(Extracted records):
....................

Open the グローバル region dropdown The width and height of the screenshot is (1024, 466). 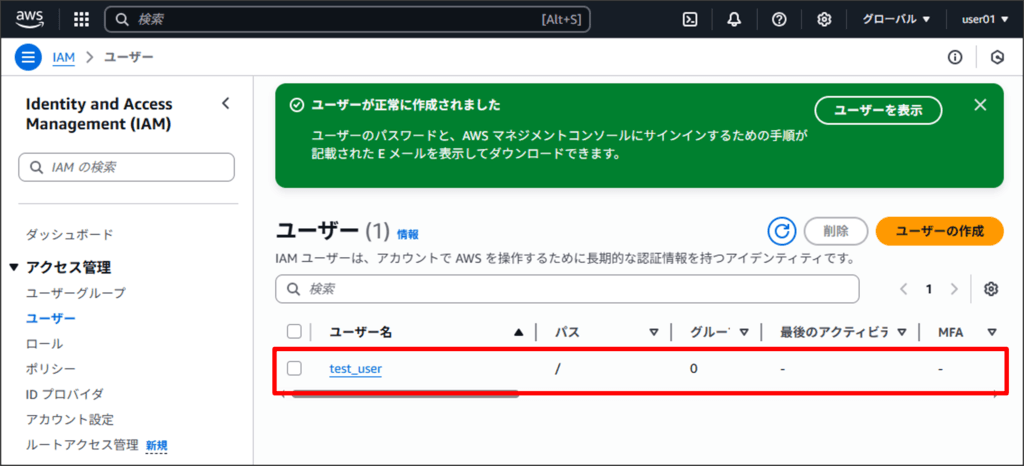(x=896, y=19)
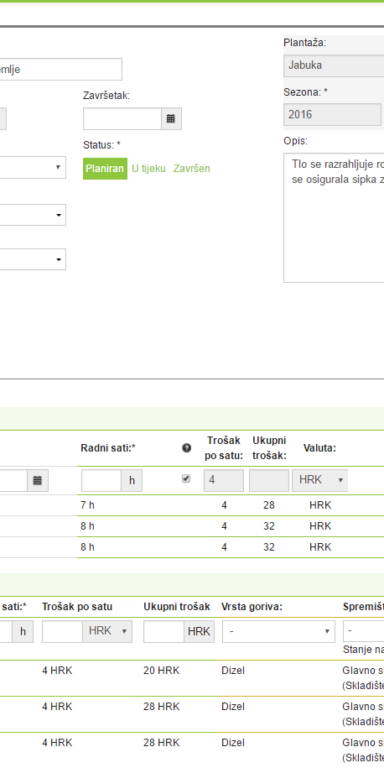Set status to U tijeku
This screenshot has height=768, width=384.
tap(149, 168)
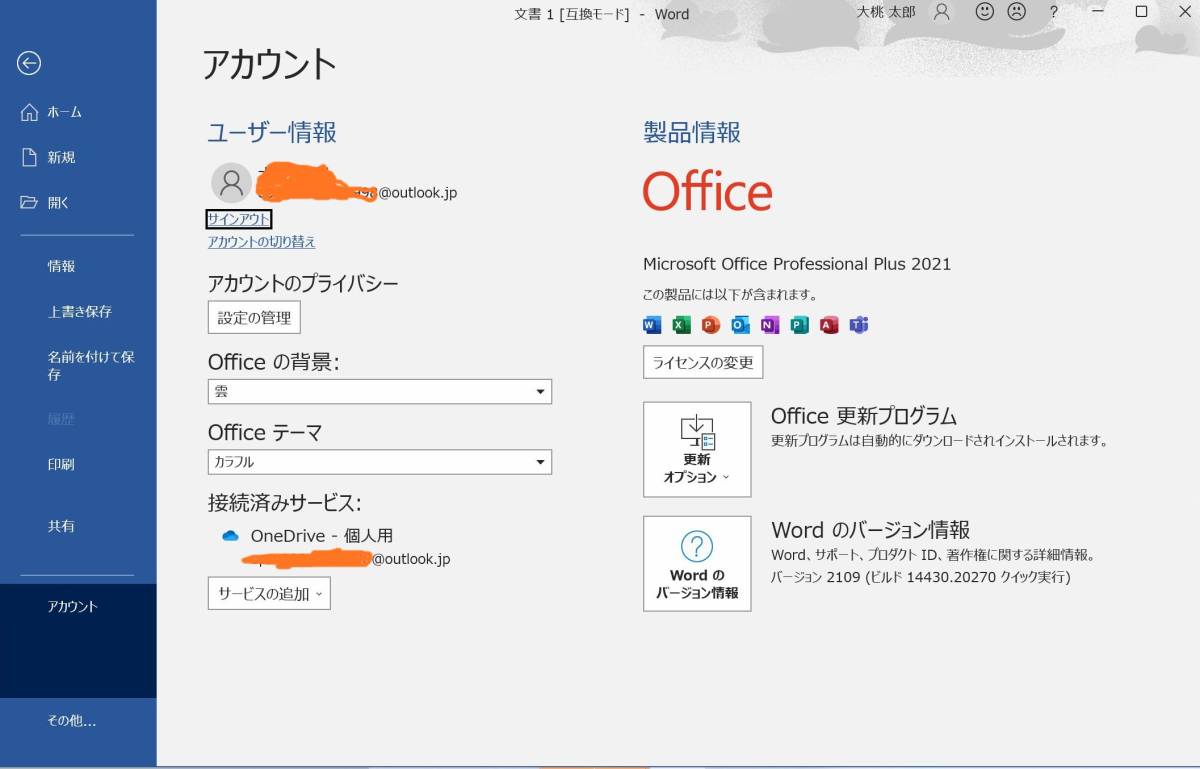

....................

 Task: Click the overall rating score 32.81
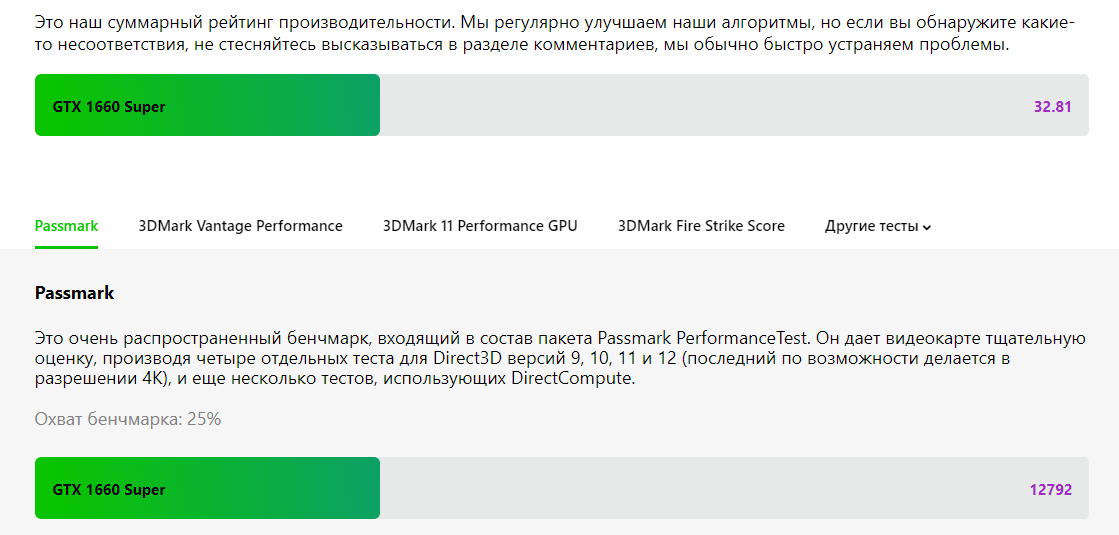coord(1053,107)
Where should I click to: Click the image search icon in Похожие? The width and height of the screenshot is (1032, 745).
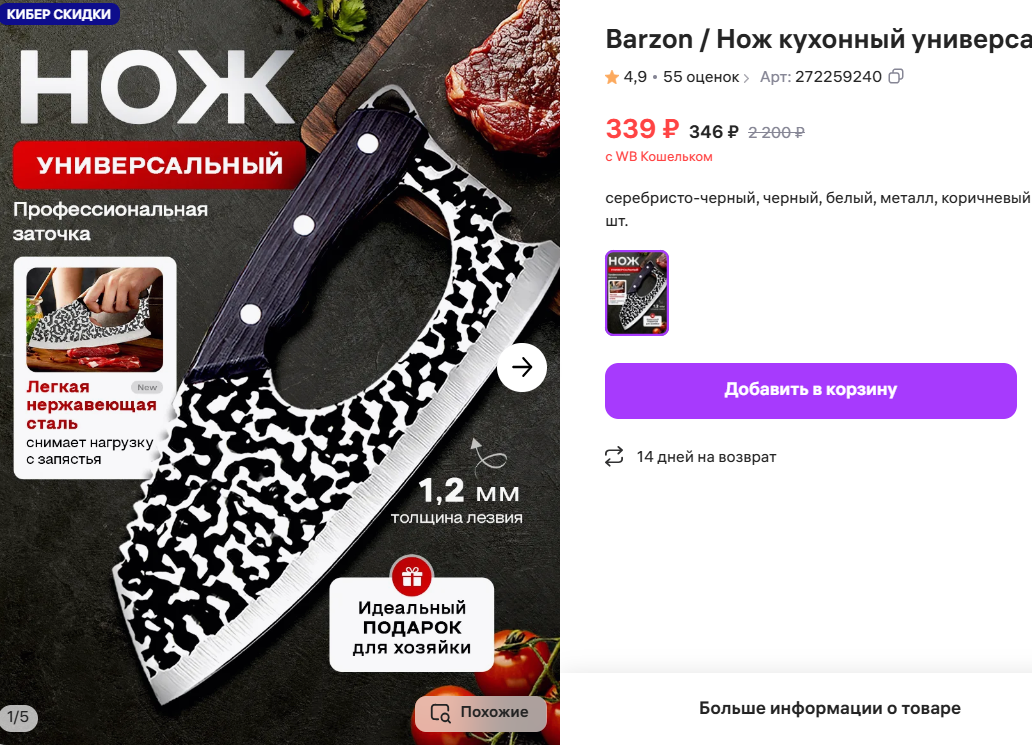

....................

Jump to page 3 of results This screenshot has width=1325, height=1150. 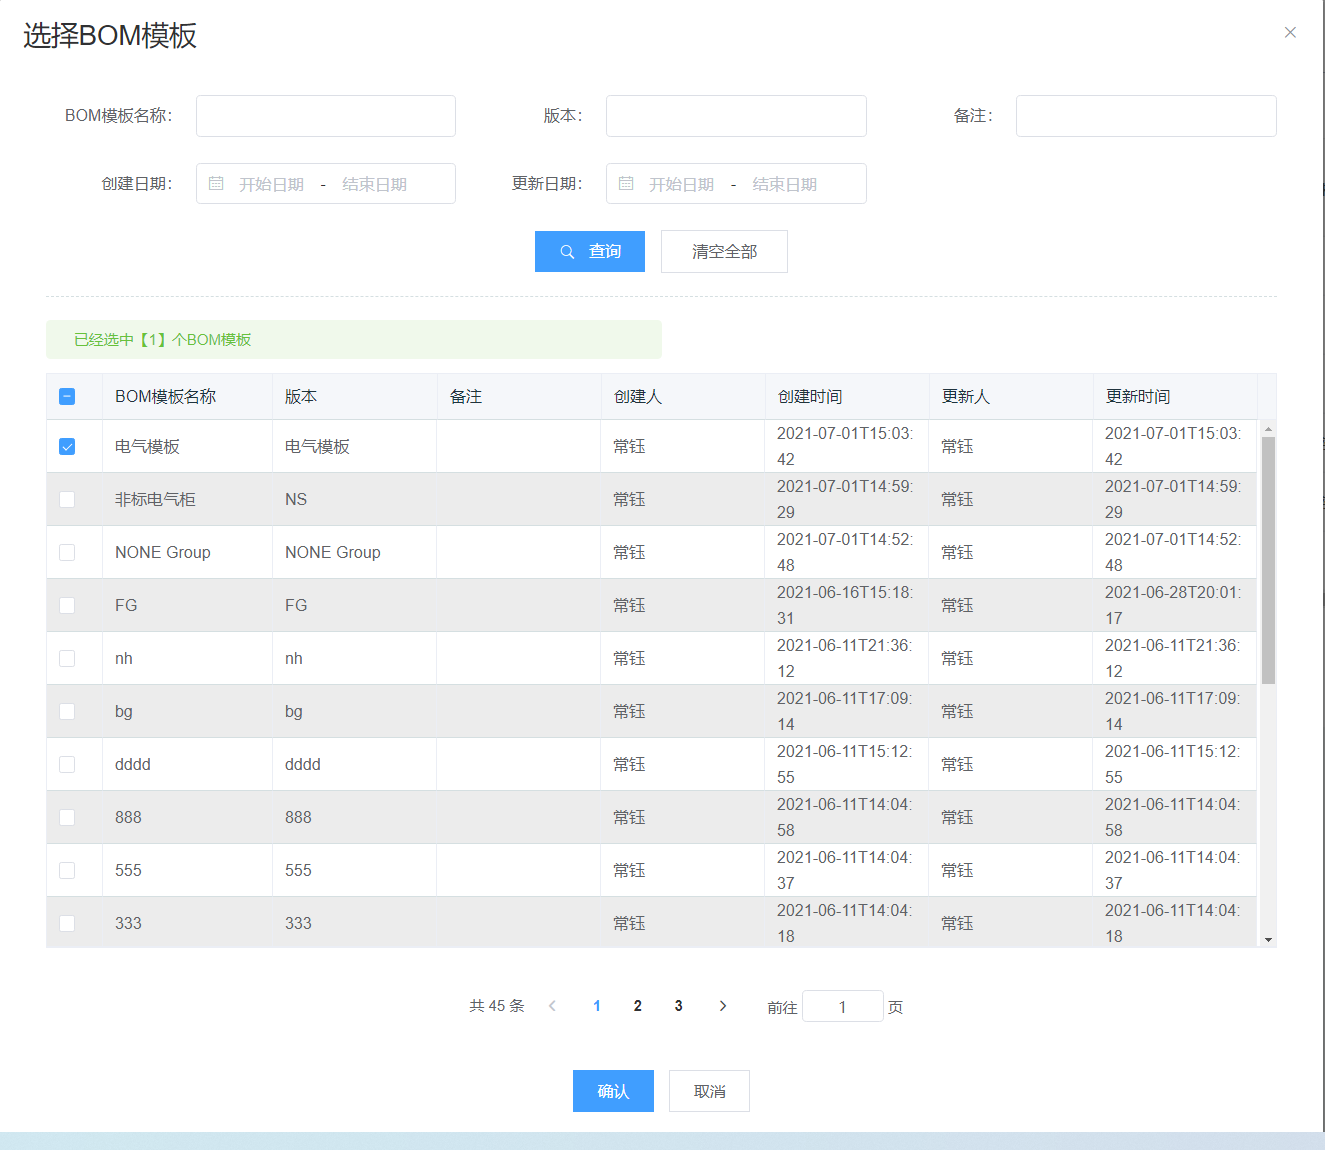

....................

(Your assignment):
Once the line with "Task: Click the overall rating score 32.81" has been found above, output that line and every later line exactly, stopping after the line with "Where should I", and omit the pictures.

(Solution):
 Task: Click the overall rating score 32.81
coord(1053,107)
Where should I click to: Click the image search icon in Похожие? The width and height of the screenshot is (1032, 745).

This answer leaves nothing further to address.